WRITTEN REQUEST -> Recast every line of the listing below as a JSON list of strings, one string per line, leaving out blank lines.

Word and item position data ->
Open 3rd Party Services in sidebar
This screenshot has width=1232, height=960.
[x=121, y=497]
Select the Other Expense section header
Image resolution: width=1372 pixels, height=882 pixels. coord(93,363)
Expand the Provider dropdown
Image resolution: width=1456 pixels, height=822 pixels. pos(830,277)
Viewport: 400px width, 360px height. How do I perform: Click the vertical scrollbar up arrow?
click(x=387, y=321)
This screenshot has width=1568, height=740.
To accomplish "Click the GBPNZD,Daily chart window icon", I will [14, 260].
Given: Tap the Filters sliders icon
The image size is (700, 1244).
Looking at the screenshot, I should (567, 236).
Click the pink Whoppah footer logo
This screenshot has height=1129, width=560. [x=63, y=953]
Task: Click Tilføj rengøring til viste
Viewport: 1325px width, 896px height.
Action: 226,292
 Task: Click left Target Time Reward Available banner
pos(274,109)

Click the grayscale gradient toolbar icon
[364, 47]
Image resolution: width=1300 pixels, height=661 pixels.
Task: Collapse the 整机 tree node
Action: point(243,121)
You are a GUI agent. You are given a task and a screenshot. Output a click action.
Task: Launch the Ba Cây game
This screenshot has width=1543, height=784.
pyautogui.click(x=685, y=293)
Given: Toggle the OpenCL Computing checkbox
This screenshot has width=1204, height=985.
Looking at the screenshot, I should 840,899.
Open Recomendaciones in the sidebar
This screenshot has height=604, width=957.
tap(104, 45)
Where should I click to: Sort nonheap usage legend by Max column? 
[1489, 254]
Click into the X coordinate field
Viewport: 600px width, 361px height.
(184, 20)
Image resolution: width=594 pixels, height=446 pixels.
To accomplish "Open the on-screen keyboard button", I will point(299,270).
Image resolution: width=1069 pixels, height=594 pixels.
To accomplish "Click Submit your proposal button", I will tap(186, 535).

WRITTEN SOLUTION ->
[
  "Open 3rd Party Services in sidebar",
  "This screenshot has width=1232, height=960.",
  "[x=121, y=497]",
  "Select the Other Expense section header",
  "Image resolution: width=1372 pixels, height=882 pixels. coord(93,363)",
  "Expand the Provider dropdown",
  "Image resolution: width=1456 pixels, height=822 pixels. pos(830,277)",
  "Viewport: 400px width, 360px height. How do I perform: Click the vertical scrollbar up arrow?",
  "click(x=387, y=321)",
  "This screenshot has width=1568, height=740.",
  "To accomplish \"Click the GBPNZD,Daily chart window icon\", I will [14, 260].",
  "Given: Tap the Filters sliders icon",
  "The image size is (700, 1244).",
  "Looking at the screenshot, I should (567, 236).",
  "Click the pink Whoppah footer logo",
  "This screenshot has height=1129, width=560. [x=63, y=953]",
  "Task: Click Tilføj rengøring til viste",
  "Viewport: 1325px width, 896px height.",
  "Action: 226,292",
  " Task: Click left Target Time Reward Available banner",
  "pos(274,109)",
  "Click the grayscale gradient toolbar icon",
  "[364, 47]",
  "Image resolution: width=1300 pixels, height=661 pixels.",
  "Task: Collapse the 整机 tree node",
  "Action: point(243,121)",
  "You are a GUI agent. You are given a task and a screenshot. Output a click action.",
  "Task: Launch the Ba Cây game",
  "This screenshot has width=1543, height=784.",
  "pyautogui.click(x=685, y=293)",
  "Given: Toggle the OpenCL Computing checkbox",
  "This screenshot has width=1204, height=985.",
  "Looking at the screenshot, I should 840,899.",
  "Open Recomendaciones in the sidebar",
  "This screenshot has height=604, width=957.",
  "tap(104, 45)",
  "Where should I click to: Sort nonheap usage legend by Max column? ",
  "[1489, 254]",
  "Click into the X coordinate field",
  "Viewport: 600px width, 361px height.",
  "(184, 20)",
  "Image resolution: width=594 pixels, height=446 pixels.",
  "To accomplish \"Open the on-screen keyboard button\", I will point(299,270).",
  "Image resolution: width=1069 pixels, height=594 pixels.",
  "To accomplish \"Click Submit your proposal button\", I will tap(186, 535)."
]